Completing the square #2

Nov 2009
468
14
\(\displaystyle 9x^2+12x+7\)

Can I do

\(\displaystyle (9x+12x+36)-29\)?
 
Last edited by a moderator:
Dec 2009
3,120
1,342
\(\displaystyle 9x^2+12x+7\)

Can I do

\(\displaystyle (9x\color{red}^2\color{black}+12x+36)-29\)?
Not quite,

\(\displaystyle 9x^2+12x+7=(3x)^2+12x+7=(3x)^2+2(6x)+7=\)\(\displaystyle (3x)^2+2[3(2x)]+7=(3x)^2+2[3(2x)]+2^2-2^2+7=(3x+2)^2+7-4\)

Alternatively,

\(\displaystyle 9\left(x^2+\frac{12}{9}x\right)+7=9\left(x^2+2\left[\frac{6}{9}x\right]+\left[\frac{6}{9}\right]^2\right)+7-9\left(\frac{6}{9}\right)^2\) etc
 

Prove It

MHF Helper
Aug 2008
12,883
4,999
\(\displaystyle 9x^2+12x+7\)

Can I do

\(\displaystyle (9x+12x+36)-29\)?
No, the coefficient of \(\displaystyle x^2\) needs to be \(\displaystyle 1\).
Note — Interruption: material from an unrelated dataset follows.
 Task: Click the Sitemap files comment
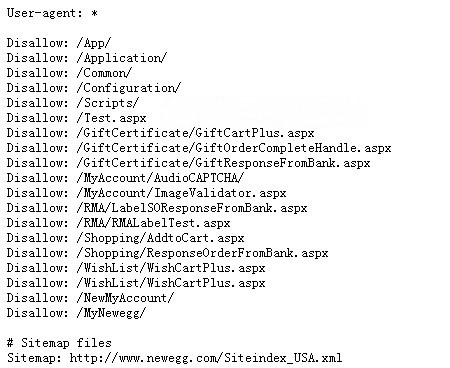[x=59, y=343]
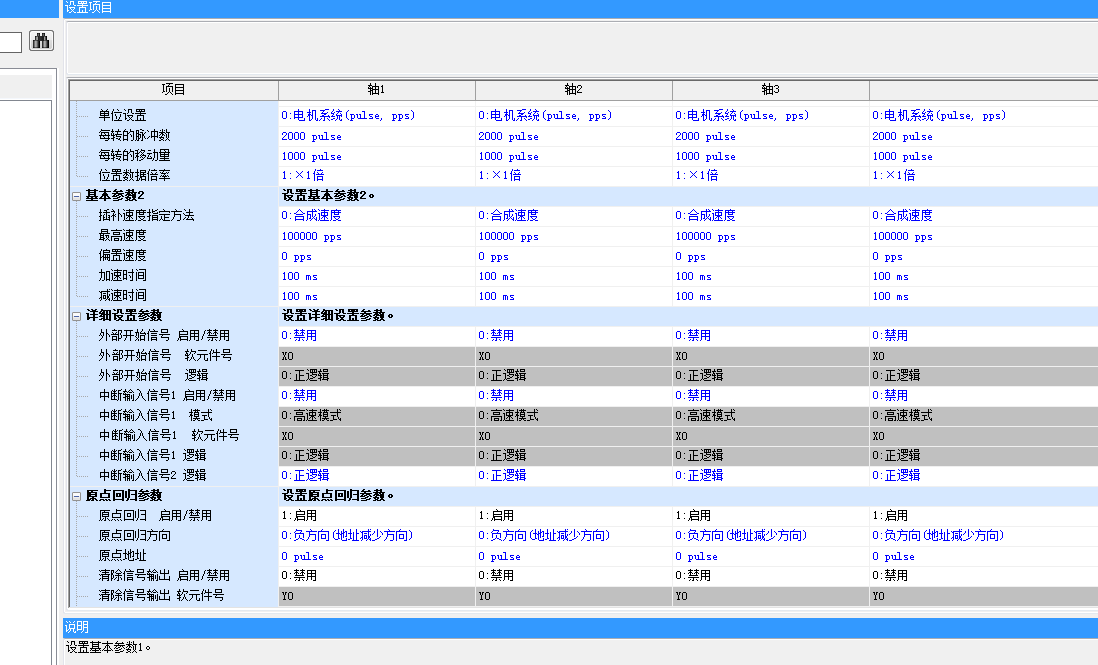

So what you need to do is...

\(\displaystyle 9x^2 + 12x + 7 = 9\left(x^2 + \frac{4}{3}x + \frac{7}{9}\right)\)

\(\displaystyle = 9\left[x^2 + \frac{4}{3}x + \left(\frac{2}{3}\right)^2 - \left(\frac{2}{3}\right)^2 + \frac{7}{9}\right]\)

\(\displaystyle = 9\left[\left(x + \frac{2}{3}\right)^2 - \frac{4}{9} + \frac{7}{9}\right]\)

\(\displaystyle = 9\left[\left(x + \frac{2}{3}\right)^2 + \frac{3}{9}\right]\)

\(\displaystyle = 9\left[\left(x + \frac{2}{3}\right)^2 + \frac{1}{3}\right]\)

\(\displaystyle = 9\left(x + \frac{2}{3}\right)^2 + 3\).